__TEXT SHOWN__:
════════════════
The reason, she asserted, was President Trump.
“My dad was a healthy 65-year-old,” she said. “His only pre-existing condition was trusting Donald Trump — and for that he paid with his life.”
Ms. Urquiza garnered attention this year when she wrote an obituary published in The Arizona Republic in which she laid blame for her father’s death at the feet of state and federal leaders and their handling of the coronavirus pandemic.
On Monday, she walked through her thinking for a national television audience, saying that her father had voted for Mr. Trump, had “had faith” in him, and had believed it would be OK to go to a karaoke bar soon after Arizona’s stay-at-home order had been lifted.
Speaking as pictures of her father flashed across the screen, Ms. Urquiza said he had “died alone, in the I.C.U., with a nurse holding his hand.”
“Donald Trump may not have caused the coronavirus, but his dishonesty and his irresponsible actions made it so much worse,” she said.
“One of the last things that my father said to me was that he felt betrayed by the likes of Donald Trump,” she added. “And so when I cast my vote for Joe Biden, I will do it for my dad.”
Ms. Urquiza’s message is already being underscored in an advertisement from Nuestro PAC, a super PAC led by former aides to Bernie Sanders that is focusing on turning out Latino voters.
════════════════
__ENTRIES PROVIDED__:
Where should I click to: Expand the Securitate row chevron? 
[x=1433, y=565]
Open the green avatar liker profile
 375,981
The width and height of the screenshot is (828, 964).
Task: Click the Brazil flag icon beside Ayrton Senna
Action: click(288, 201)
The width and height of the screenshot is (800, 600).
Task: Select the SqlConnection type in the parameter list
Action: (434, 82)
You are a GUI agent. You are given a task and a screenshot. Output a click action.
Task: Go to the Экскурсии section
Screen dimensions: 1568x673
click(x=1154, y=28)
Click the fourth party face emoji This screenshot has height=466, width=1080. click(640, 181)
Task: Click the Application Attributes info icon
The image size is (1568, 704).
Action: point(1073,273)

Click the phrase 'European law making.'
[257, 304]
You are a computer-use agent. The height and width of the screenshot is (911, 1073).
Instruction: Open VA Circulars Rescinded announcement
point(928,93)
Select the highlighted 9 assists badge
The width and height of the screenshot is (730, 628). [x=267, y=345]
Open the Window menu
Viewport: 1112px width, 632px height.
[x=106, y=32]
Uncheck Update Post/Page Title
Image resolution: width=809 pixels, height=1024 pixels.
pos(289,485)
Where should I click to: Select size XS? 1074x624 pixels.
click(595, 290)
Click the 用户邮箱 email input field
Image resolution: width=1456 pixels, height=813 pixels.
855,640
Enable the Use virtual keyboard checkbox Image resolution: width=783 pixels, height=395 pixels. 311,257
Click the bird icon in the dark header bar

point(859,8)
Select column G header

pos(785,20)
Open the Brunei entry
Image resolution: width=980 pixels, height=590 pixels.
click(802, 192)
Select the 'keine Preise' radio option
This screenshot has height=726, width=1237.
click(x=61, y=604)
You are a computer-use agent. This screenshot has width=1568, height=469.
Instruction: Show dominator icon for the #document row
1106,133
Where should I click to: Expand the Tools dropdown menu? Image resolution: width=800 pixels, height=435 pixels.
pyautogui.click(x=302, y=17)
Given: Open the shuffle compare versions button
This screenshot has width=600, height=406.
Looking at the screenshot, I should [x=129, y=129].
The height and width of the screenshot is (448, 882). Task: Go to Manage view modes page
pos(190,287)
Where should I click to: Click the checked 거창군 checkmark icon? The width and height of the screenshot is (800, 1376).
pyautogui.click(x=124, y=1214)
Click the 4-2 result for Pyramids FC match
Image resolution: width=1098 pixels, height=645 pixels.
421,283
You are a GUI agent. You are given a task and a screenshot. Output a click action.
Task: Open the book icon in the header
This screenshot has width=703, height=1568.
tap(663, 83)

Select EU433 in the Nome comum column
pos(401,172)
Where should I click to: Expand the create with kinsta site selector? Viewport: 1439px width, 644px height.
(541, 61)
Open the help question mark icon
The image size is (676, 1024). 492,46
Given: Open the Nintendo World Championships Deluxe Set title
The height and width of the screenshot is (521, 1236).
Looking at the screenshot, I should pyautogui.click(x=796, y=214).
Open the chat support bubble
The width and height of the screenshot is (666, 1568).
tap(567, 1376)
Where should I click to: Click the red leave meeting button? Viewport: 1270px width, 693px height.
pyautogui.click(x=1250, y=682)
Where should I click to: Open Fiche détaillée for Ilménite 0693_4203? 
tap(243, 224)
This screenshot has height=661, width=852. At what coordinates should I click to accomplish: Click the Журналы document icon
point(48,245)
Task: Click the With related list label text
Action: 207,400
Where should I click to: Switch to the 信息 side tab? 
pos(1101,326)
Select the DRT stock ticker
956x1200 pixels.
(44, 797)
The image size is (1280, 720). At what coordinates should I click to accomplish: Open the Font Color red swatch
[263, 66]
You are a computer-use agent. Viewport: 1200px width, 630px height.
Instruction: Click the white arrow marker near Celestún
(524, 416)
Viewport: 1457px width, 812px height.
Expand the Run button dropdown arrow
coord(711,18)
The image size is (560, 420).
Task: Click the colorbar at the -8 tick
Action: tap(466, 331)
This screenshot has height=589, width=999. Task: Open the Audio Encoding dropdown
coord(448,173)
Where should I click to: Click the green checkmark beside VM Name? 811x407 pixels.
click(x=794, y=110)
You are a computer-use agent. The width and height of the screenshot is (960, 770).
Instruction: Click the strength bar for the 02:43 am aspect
════════════════
__REQUIRED TASKS__:
A: In the excerpt about Ms. Urquiza, which newspaper published the obituary she wrote for her father?
B: Repeat the excerpt about Ms. Urquiza from "Ms. Urquiza’s message" up to and including "out Latino voters.".
The listing plays no part in this work.

__RESPONSES BY ITEM NUMBER__:
A: The Arizona Republic.

B:
Ms. Urquiza’s message is already being underscored in an advertisement from Nuestro PAC, a super PAC led by former aides to Bernie Sanders that is focusing on turning out Latino voters.